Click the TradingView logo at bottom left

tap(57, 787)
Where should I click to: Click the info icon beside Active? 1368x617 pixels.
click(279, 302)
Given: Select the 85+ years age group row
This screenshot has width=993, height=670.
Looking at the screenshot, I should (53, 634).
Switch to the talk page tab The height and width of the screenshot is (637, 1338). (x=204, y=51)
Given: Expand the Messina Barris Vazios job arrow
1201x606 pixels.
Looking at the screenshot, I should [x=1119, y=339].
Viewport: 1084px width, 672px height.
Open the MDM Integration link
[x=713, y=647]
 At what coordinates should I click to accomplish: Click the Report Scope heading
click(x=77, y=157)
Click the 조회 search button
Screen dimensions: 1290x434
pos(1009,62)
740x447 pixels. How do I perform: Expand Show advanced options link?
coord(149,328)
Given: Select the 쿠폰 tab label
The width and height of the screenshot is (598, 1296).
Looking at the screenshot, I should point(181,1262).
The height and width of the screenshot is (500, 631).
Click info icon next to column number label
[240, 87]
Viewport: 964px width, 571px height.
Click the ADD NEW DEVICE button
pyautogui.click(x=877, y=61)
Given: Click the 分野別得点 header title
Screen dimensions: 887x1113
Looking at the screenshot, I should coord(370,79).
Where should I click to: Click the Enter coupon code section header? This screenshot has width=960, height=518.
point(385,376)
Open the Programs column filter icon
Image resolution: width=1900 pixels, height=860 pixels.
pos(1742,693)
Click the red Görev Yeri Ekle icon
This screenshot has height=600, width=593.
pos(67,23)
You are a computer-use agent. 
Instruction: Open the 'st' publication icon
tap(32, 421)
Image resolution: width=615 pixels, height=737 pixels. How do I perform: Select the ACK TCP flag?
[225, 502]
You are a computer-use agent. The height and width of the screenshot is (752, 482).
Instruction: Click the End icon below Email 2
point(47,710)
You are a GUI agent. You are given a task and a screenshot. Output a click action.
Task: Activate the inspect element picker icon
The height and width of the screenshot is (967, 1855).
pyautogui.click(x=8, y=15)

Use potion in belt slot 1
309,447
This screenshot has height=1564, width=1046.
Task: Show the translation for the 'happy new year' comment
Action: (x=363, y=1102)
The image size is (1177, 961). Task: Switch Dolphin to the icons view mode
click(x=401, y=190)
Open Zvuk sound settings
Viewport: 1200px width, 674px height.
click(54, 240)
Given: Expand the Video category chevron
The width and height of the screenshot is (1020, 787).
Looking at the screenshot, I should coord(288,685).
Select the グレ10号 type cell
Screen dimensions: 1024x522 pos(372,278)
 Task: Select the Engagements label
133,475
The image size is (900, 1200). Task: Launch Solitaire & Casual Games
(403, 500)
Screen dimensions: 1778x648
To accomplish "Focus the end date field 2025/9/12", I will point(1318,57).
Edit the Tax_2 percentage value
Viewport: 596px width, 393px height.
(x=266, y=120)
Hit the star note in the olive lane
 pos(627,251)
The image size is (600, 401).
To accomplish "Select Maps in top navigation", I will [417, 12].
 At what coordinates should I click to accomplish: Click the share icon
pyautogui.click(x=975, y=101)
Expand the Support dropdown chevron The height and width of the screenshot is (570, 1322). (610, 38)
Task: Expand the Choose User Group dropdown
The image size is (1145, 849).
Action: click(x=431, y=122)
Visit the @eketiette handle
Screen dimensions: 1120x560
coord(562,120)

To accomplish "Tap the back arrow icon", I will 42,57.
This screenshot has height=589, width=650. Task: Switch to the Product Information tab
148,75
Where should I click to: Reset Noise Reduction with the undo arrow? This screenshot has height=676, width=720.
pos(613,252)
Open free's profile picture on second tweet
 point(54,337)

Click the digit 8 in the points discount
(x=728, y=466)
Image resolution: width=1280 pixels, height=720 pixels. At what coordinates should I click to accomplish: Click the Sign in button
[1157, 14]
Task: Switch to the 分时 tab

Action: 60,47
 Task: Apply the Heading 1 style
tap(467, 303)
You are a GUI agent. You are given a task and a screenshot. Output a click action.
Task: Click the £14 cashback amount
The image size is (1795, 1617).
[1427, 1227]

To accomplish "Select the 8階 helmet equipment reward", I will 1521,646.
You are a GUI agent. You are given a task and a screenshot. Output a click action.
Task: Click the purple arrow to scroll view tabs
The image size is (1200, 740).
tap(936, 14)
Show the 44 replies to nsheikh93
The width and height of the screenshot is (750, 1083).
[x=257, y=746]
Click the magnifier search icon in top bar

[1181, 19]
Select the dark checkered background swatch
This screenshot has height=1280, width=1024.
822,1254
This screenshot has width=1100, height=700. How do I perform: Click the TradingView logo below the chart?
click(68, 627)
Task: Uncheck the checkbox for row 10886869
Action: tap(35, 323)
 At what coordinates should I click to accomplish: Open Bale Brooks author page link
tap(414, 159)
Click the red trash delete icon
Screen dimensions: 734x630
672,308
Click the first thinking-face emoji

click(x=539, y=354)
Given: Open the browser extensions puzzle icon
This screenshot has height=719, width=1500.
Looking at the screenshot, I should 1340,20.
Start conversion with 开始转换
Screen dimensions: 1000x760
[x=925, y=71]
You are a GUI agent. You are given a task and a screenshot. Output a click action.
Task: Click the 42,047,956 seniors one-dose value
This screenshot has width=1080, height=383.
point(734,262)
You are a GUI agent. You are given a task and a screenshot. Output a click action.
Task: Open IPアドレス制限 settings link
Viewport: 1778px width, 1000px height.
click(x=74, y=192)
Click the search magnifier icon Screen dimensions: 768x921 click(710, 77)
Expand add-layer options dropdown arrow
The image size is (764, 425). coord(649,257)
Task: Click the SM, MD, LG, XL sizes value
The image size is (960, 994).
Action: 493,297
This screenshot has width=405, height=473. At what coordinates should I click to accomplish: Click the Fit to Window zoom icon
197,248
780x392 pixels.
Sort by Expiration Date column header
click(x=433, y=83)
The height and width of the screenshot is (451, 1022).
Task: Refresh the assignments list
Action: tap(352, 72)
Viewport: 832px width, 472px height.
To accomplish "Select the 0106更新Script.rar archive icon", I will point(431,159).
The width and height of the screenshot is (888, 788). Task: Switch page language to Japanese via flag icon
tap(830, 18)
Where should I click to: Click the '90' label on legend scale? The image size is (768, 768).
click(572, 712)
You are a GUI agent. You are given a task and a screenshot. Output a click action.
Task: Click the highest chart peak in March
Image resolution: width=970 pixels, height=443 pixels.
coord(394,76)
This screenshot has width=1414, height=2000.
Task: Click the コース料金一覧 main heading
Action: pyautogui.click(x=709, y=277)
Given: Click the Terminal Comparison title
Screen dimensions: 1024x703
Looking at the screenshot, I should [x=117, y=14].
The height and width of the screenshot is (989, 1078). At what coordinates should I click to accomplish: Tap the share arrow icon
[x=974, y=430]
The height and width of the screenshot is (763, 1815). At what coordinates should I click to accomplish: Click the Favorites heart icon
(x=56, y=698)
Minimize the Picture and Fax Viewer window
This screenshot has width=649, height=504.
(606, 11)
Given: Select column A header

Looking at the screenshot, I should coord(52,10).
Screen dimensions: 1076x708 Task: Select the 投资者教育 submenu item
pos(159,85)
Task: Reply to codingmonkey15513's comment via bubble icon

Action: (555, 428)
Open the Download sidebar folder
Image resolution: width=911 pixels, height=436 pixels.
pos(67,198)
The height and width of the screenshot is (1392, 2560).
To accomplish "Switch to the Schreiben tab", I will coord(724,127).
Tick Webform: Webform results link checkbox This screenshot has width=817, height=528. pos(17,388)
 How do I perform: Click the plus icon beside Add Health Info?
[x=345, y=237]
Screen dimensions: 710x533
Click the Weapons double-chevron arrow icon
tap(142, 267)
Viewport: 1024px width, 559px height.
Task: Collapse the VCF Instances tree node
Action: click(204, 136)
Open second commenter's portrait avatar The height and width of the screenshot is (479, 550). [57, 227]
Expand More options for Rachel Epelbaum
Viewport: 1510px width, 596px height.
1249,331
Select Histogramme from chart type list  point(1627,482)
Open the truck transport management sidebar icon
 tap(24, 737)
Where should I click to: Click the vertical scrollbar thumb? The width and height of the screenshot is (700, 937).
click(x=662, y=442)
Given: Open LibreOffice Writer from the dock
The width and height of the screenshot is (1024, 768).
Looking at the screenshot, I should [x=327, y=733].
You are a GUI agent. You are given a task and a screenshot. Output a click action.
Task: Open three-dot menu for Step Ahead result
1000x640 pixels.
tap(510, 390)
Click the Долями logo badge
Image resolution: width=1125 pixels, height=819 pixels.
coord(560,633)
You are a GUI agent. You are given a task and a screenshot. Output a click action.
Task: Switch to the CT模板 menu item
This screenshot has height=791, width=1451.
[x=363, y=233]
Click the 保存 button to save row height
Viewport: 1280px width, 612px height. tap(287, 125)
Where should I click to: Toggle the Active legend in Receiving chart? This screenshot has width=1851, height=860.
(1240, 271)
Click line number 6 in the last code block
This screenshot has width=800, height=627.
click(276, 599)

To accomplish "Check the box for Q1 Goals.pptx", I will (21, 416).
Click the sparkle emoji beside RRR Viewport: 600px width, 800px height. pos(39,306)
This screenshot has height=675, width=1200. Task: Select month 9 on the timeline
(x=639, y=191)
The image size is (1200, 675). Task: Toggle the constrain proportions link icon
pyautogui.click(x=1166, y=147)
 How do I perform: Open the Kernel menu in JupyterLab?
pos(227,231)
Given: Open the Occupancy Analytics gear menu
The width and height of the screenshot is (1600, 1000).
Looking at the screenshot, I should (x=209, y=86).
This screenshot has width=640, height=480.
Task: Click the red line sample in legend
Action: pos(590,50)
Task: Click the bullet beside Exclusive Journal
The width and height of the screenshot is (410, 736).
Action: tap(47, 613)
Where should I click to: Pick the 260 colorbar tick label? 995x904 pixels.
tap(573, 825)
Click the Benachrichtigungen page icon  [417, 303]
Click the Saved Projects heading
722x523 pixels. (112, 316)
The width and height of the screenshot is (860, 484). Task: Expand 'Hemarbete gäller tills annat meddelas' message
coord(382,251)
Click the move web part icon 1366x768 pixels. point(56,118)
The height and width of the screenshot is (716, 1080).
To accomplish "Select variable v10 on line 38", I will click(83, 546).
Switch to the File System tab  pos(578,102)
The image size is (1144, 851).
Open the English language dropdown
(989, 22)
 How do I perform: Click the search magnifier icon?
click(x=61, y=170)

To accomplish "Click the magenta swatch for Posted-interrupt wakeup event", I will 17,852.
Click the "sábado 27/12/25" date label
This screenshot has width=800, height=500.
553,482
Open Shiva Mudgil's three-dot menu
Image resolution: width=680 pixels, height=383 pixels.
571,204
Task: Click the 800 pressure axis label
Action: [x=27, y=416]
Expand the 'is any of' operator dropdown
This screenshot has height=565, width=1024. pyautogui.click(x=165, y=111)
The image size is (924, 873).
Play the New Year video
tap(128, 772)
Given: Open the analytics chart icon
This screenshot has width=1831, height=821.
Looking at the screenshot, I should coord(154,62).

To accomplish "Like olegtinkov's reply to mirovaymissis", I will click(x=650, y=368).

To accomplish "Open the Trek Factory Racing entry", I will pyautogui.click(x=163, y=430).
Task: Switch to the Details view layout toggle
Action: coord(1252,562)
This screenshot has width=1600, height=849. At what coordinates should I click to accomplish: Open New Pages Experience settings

==============================

• [What to do]: The word to find is "from". Copy every line of the data that holds it.

• [Exercise answer]:
Select Histogramme from chart type list  point(1627,482)
Given: Open LibreOffice Writer from the dock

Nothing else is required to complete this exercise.